* [EXERCISE AIM]:
Recast every line of the records below as a Markdown table with the columns Row and Line, numbering the rows in order and leaving out blank lines.
------ DATA FOR THE TASK ------
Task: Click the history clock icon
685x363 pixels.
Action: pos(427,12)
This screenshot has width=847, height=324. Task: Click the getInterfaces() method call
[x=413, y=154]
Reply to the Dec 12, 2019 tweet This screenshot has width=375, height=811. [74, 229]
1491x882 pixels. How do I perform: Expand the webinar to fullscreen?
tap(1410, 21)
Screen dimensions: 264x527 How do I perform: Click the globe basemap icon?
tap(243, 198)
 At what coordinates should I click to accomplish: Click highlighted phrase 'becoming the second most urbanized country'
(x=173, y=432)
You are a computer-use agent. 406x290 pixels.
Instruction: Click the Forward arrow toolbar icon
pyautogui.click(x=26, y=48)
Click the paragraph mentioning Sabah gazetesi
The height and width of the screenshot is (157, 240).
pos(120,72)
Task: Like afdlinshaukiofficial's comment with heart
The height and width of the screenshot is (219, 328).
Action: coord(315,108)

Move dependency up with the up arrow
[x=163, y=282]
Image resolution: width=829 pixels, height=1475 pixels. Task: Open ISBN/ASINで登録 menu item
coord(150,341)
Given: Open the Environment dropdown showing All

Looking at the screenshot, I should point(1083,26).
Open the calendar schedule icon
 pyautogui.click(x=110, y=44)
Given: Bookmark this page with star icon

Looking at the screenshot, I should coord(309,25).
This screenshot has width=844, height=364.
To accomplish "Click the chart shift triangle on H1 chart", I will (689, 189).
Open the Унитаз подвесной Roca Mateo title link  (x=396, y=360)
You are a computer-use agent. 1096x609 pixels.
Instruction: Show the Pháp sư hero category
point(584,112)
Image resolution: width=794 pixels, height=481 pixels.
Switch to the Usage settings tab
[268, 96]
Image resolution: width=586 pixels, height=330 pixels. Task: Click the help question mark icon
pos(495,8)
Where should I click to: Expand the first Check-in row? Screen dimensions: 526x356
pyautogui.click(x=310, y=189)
------
* [THE SOLUTION]:
| Row | Line |
|---|---|
| 1 | Task: Click the history clock icon |
| 2 | 685x363 pixels. |
| 3 | Action: pos(427,12) |
| 4 | This screenshot has width=847, height=324. Task: Click the getInterfaces() method call |
| 5 | [x=413, y=154] |
| 6 | Reply to the Dec 12, 2019 tweet This screenshot has width=375, height=811. [74, 229] |
| 7 | 1491x882 pixels. How do I perform: Expand the webinar to fullscreen? |
| 8 | tap(1410, 21) |
| 9 | Screen dimensions: 264x527 How do I perform: Click the globe basemap icon? |
| 10 | tap(243, 198) |
| 11 |  At what coordinates should I click to accomplish: Click highlighted phrase 'becoming the second most urbanized country' |
| 12 | (x=173, y=432) |
| 13 | You are a computer-use agent. 406x290 pixels. |
| 14 | Instruction: Click the Forward arrow toolbar icon |
| 15 | pyautogui.click(x=26, y=48) |
| 16 | Click the paragraph mentioning Sabah gazetesi |
| 17 | The height and width of the screenshot is (157, 240). |
| 18 | pos(120,72) |
| 19 | Task: Like afdlinshaukiofficial's comment with heart |
| 20 | The height and width of the screenshot is (219, 328). |
| 21 | Action: coord(315,108) |
| 22 | Move dependency up with the up arrow |
| 23 | [x=163, y=282] |
| 24 | Image resolution: width=829 pixels, height=1475 pixels. Task: Open ISBN/ASINで登録 menu item |
| 25 | coord(150,341) |
| 26 | Given: Open the Environment dropdown showing All |
| 27 | Looking at the screenshot, I should point(1083,26). |
| 28 | Open the calendar schedule icon |
| 29 |  pyautogui.click(x=110, y=44) |
| 30 | Given: Bookmark this page with star icon |
| 31 | Looking at the screenshot, I should coord(309,25). |
| 32 | This screenshot has width=844, height=364. |
| 33 | To accomplish "Click the chart shift triangle on H1 chart", I will (689, 189). |
| 34 | Open the Унитаз подвесной Roca Mateo title link  (x=396, y=360) |
| 35 | You are a computer-use agent. 1096x609 pixels. |
| 36 | Instruction: Show the Pháp sư hero category |
| 37 | point(584,112) |
| 38 | Image resolution: width=794 pixels, height=481 pixels. |
| 39 | Switch to the Usage settings tab |
| 40 | [268, 96] |
| 41 | Image resolution: width=586 pixels, height=330 pixels. Task: Click the help question mark icon |
| 42 | pos(495,8) |
| 43 | Where should I click to: Expand the first Check-in row? Screen dimensions: 526x356 |
| 44 | pyautogui.click(x=310, y=189) |